▸ **What the exercise asks**
Each record below must come back exactly as written; its pictures must not.

Stored data entries
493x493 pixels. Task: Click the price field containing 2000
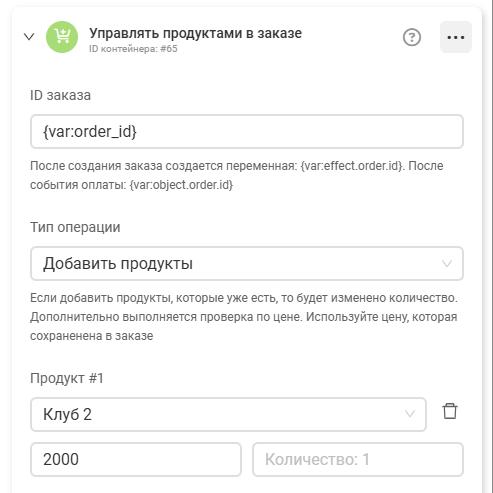(136, 459)

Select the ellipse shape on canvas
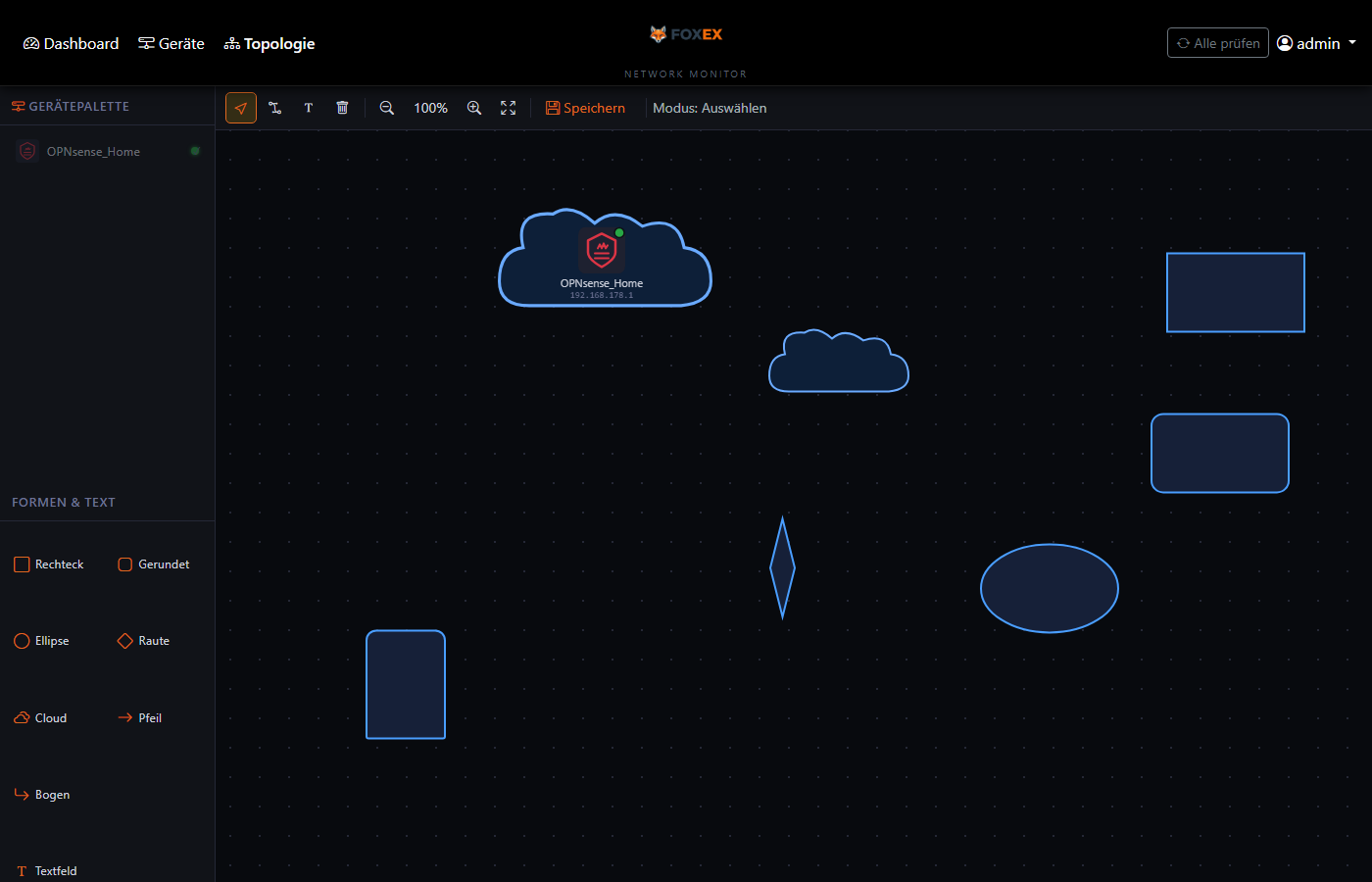click(x=1049, y=588)
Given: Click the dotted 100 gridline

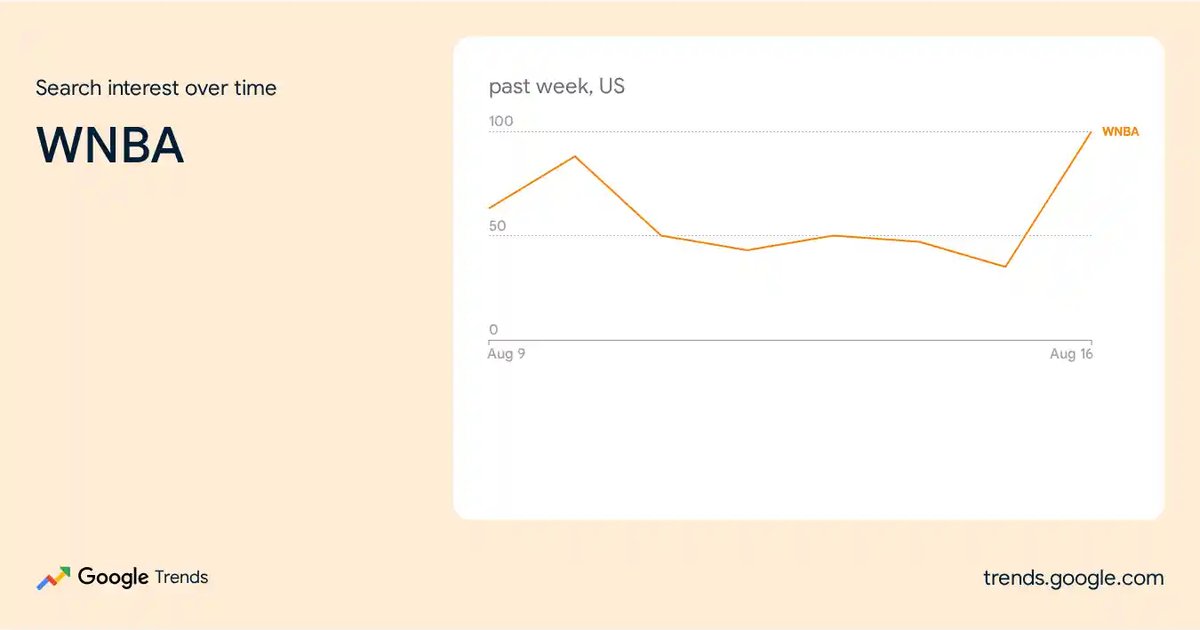Looking at the screenshot, I should pyautogui.click(x=790, y=132).
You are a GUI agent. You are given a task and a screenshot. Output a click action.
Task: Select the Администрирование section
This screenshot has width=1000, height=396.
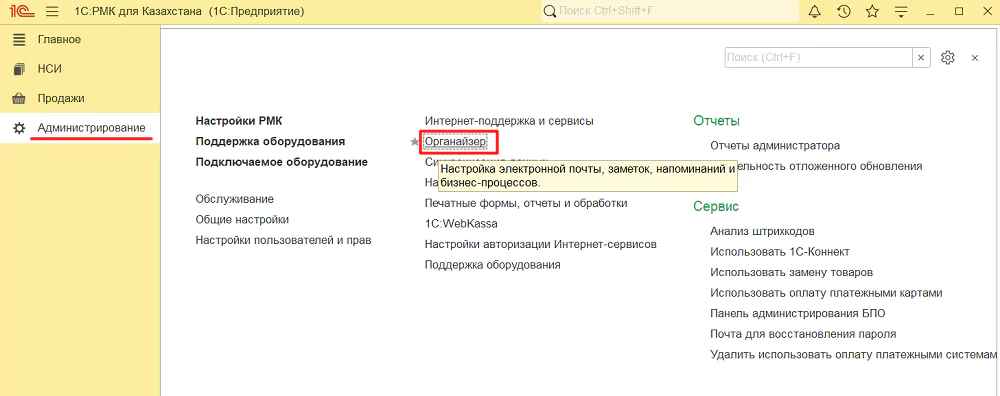[91, 128]
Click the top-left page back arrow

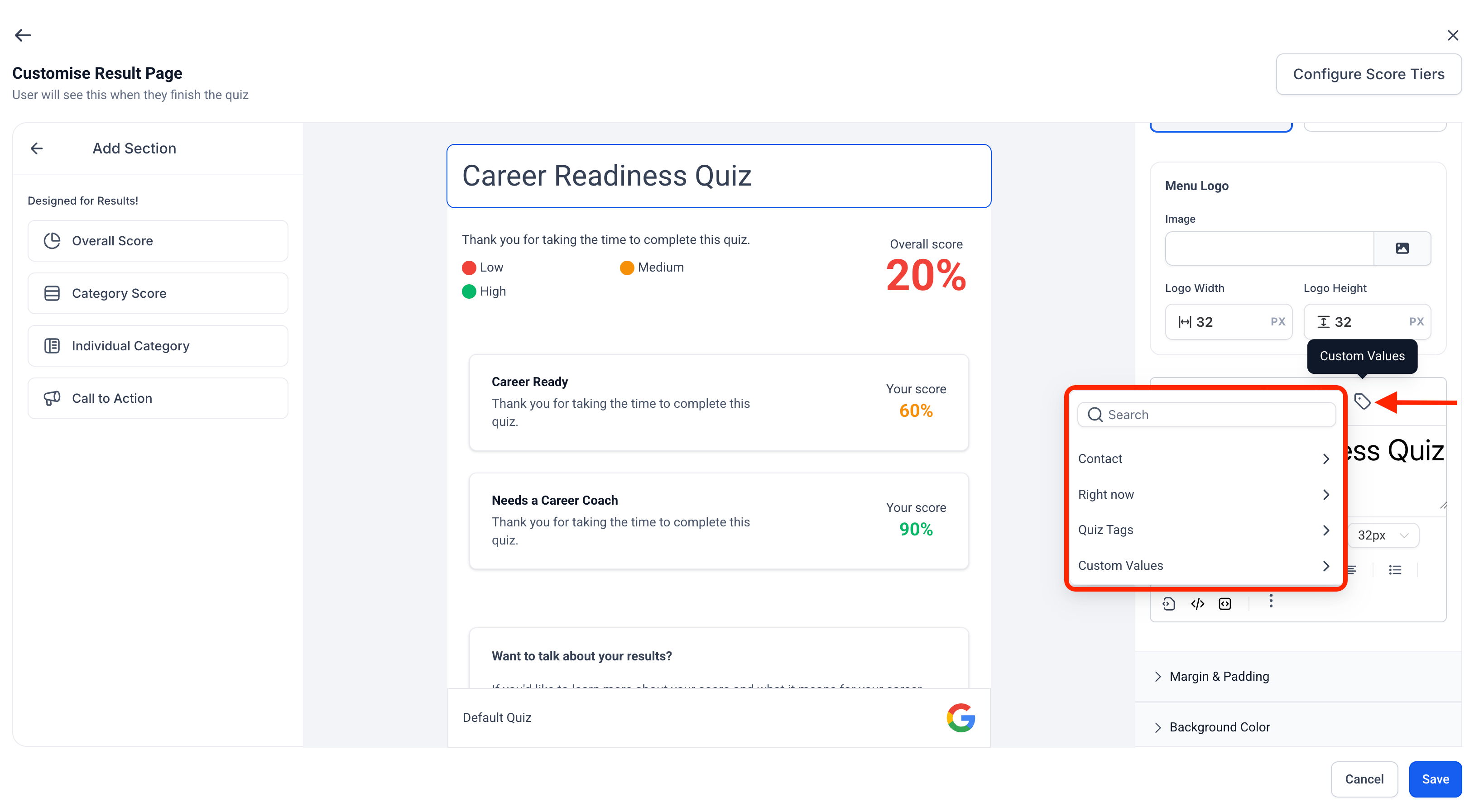coord(23,36)
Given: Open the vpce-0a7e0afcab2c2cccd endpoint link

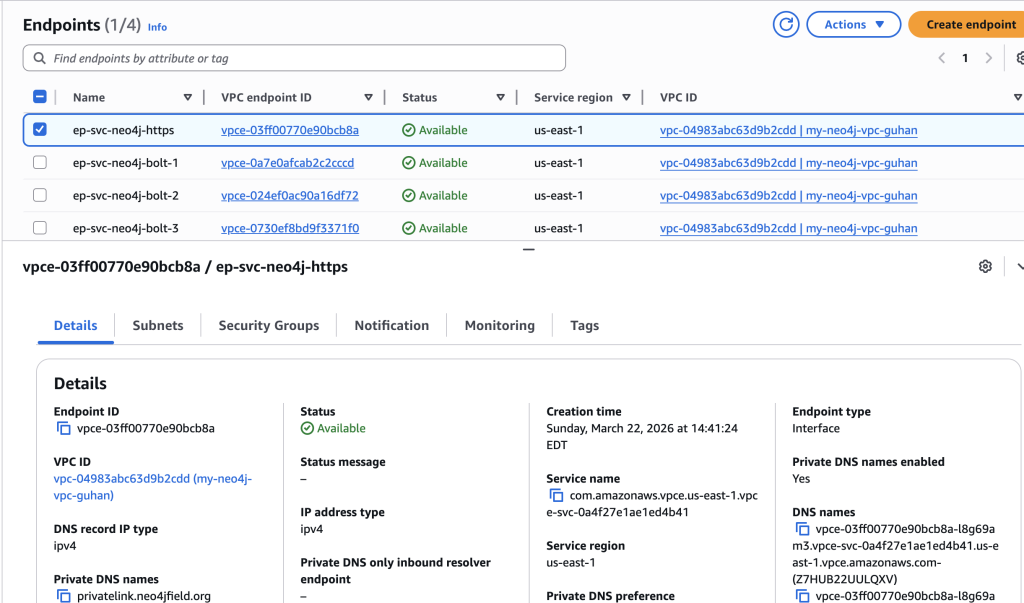Looking at the screenshot, I should (x=287, y=163).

▸ **Reply to the task**
493x493 pixels. Task: Click the price field containing 2000
(136, 459)

Select the ellipse shape on canvas
click(x=1049, y=588)
Given: Click the dotted 100 gridline

Looking at the screenshot, I should pyautogui.click(x=790, y=132).
You are a GUI agent. You are given a task and a screenshot. Output a click action.
Task: Select the Администрирование section
This screenshot has width=1000, height=396.
[91, 128]
Click the top-left page back arrow

coord(23,36)
Given: Open the vpce-0a7e0afcab2c2cccd endpoint link

Looking at the screenshot, I should (x=287, y=163).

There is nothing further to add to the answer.